In the United States, the nation’s adult citizens are sovereign. We do not work for the president or the government. They work for us. In the system invented by the Founders, we hire politicians and civil servants to help run things. Sometimes the hiring is direct, as it is through elections. Sometimes it is indirect, as it is when the officials we elect come to agreements to spend money collected from us in taxes to employ people who then carry out tasks large and small. From defending the country from threats foreign and domestic to tending our parks or picking up our refuse, the elected and unelected in public jobs are our employees.

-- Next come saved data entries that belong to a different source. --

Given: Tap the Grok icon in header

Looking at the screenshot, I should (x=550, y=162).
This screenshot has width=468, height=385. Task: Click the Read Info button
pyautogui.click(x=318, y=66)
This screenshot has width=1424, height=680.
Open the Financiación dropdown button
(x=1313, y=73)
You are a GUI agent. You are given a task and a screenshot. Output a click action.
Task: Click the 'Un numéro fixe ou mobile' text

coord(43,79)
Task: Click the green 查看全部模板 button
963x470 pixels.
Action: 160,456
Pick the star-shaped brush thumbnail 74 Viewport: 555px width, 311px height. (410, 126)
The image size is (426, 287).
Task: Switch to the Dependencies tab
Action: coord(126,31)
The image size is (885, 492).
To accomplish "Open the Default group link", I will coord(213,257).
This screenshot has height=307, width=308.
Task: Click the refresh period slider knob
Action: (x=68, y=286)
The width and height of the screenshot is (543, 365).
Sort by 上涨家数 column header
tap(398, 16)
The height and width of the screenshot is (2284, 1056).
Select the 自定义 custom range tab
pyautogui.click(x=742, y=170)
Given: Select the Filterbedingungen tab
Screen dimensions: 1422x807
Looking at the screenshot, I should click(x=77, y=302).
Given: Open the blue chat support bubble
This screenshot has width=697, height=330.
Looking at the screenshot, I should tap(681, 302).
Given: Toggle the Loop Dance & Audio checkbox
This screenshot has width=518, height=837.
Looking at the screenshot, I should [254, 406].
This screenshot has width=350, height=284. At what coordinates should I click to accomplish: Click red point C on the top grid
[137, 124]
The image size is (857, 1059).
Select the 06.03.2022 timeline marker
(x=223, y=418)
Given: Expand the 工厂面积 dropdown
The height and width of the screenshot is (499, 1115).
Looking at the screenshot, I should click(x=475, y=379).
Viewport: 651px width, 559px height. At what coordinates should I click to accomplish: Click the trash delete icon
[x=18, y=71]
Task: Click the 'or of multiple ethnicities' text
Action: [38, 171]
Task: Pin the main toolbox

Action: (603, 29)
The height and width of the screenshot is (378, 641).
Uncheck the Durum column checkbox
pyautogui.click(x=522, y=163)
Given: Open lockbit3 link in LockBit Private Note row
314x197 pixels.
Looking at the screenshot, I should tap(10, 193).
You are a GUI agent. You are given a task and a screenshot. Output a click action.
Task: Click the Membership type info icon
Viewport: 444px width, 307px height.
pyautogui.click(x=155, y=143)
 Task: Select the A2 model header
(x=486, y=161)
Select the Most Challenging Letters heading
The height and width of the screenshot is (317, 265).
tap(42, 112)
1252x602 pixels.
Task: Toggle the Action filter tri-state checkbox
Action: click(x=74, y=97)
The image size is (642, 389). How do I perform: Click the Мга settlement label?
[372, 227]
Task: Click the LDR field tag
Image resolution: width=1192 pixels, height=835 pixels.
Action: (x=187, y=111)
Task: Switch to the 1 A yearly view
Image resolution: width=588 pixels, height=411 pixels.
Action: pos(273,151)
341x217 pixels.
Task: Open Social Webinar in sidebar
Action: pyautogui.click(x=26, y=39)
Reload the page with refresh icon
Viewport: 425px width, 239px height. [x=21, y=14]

This is not a fiction, though people who don’t like the way our politics is going or the way the federal government is behaving at any given moment always argue it is. When Democrats hold sway, Republicans are certain popular sovereignty is a thing of the past. With Donald Trump in the White House, we are told on an almost hourly basis by writers and thinkers who have mistaken operatic melodrama for dispassionate political science, our republic has reached its end-times. The president himself has recently chosen to play into this perception by saying genuinely stupid things like, “When somebody is the president of the United States, the authority is total, and that’s the way it’s got to be.”
Now, even those who think America is finished because it had the temerity to refuse to employ Hillary Clinton in 2016 know that Trump has at best a 50–50 chance of not being fired in November. By definition, this means authority is entirely conditional, not total. The president of the United States may be the most powerful man in the world, but that is because America is the most powerful and richest nation in the world and he helps to manage it—not because he has the most power in the world. Most, if not all, heads of government have vastly more power over their respective fiefs than the president does.
Trump’s rhetorical claim of absolute authority was in response to governors on either side of the country announcing they were making plans to “reopen” their states. Those governors, like Trump, were simply grandstanding. They did not “close” their states, just as Trump did not “close” America, and they will not “reopen” them. They closed some public institutions in their states, primarily the public schools and parks—and used some emergency powers to order the shutdown of places where people tend to congregate in large numbers.
But here’s the thing—they lagged the people they served. We may be living through an engineered recession, but the recession was kicked off by the sovereign—the people, not the elected officials or the bureaucrats (such as Anthony Fauci). A week before New York sheltered in place by order of its governor, the restaurateur Gary Greengrass (grandson of Barney, the Sturgeon King) told me that what had happened to his business was an “apocalypse.” No one told his customers to stop coming. They stopped going themselves. No one ordered us to do anything; in fact, a month earlier, we New Yorkers had been told that if we didn’t go to giant ethnic parades out of an “abundance of caution,” we might just be a li’l bit racist.
We are a self-governing people, even now. We evaluated the news and heard the reports and understood that people over 70 were in terrible danger, and we did something unprecedented in response to something unprecedented. Politicians can strut about, issuing directives about their own authority to declare things open. But the simple truth is that things will open when the boss says so.
I have seen the boss, and the boss is us.